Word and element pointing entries

BEGIN

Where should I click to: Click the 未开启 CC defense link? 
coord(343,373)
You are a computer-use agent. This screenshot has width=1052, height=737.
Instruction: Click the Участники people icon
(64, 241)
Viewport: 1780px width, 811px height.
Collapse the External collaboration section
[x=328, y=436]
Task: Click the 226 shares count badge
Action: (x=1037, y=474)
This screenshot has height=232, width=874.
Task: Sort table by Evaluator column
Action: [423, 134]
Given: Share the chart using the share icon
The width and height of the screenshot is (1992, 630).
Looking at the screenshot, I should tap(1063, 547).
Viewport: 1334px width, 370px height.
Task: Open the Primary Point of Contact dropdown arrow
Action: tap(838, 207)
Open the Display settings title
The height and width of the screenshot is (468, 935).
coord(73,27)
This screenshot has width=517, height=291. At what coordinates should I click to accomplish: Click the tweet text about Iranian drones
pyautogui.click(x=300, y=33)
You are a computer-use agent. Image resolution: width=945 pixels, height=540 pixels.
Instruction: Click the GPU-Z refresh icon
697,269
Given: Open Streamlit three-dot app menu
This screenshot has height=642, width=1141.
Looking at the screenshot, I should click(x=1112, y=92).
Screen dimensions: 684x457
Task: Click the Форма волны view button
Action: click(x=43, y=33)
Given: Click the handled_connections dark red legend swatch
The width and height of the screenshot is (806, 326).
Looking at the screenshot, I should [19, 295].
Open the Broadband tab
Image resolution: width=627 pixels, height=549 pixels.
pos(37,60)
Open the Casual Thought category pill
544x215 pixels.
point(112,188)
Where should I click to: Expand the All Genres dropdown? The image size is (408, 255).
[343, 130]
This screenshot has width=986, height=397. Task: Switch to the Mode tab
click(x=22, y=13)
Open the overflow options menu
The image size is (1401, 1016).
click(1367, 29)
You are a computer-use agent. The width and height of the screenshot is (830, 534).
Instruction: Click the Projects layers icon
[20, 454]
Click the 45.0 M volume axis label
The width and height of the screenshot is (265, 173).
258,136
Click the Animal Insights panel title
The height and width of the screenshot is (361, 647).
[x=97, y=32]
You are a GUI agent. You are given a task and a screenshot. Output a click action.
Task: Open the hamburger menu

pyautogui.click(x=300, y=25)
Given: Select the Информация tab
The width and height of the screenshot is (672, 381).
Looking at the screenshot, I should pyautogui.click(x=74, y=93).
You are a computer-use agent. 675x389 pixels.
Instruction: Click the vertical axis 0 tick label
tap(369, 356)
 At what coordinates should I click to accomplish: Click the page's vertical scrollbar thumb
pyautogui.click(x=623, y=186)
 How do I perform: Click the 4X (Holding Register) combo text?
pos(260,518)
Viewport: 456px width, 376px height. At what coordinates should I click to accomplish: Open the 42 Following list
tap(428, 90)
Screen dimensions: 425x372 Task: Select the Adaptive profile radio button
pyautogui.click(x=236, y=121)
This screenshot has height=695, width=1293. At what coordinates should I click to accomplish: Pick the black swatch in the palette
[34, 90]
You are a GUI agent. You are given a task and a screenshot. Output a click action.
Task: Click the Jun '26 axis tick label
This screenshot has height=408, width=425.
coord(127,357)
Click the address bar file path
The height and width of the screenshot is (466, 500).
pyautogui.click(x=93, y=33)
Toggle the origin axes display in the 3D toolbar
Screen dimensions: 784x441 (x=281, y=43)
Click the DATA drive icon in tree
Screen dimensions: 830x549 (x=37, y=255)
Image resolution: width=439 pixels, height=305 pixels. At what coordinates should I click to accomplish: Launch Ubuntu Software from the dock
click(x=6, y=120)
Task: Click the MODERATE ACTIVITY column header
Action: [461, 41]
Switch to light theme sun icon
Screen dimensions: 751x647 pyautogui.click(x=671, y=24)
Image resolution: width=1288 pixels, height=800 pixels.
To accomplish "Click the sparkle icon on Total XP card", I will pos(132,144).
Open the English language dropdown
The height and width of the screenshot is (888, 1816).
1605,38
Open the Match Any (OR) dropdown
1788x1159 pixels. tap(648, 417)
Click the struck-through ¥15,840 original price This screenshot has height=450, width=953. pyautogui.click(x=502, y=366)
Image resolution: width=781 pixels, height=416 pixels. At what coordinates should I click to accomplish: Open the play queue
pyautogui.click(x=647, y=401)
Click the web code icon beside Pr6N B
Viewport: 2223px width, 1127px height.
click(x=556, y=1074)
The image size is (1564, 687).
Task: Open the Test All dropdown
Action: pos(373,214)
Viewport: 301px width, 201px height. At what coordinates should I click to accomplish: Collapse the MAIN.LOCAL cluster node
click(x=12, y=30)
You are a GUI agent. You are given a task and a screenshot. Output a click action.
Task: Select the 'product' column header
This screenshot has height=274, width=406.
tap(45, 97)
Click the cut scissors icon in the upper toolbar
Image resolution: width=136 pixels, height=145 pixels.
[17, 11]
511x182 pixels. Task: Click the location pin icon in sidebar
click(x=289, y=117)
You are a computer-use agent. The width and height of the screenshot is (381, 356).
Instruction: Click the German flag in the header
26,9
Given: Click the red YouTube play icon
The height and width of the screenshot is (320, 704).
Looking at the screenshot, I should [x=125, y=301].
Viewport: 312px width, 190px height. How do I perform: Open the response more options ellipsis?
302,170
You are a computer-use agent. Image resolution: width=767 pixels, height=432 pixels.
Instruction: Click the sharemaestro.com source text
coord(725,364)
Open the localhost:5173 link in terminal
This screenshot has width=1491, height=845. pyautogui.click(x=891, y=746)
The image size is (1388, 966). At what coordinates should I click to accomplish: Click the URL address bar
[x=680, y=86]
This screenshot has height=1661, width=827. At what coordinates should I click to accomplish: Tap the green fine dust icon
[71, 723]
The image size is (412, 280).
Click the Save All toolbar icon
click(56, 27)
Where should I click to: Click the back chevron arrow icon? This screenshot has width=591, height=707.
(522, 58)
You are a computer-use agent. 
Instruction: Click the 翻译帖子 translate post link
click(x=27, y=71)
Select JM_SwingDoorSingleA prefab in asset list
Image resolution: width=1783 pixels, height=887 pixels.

END

→ PROMPT: Please give everything from the line containing "Given: Click the red YouTube play icon" down to the line containing "coord(725,364)" as a numbered list, with blank lines left out.

→ TASK OUTPUT:
1. Given: Click the red YouTube play icon
2. The height and width of the screenshot is (320, 704).
3. Looking at the screenshot, I should [x=125, y=301].
4. Viewport: 312px width, 190px height. How do I perform: Open the response more options ellipsis?
5. 302,170
6. You are a computer-use agent. Image resolution: width=767 pixels, height=432 pixels.
7. Instruction: Click the sharemaestro.com source text
8. coord(725,364)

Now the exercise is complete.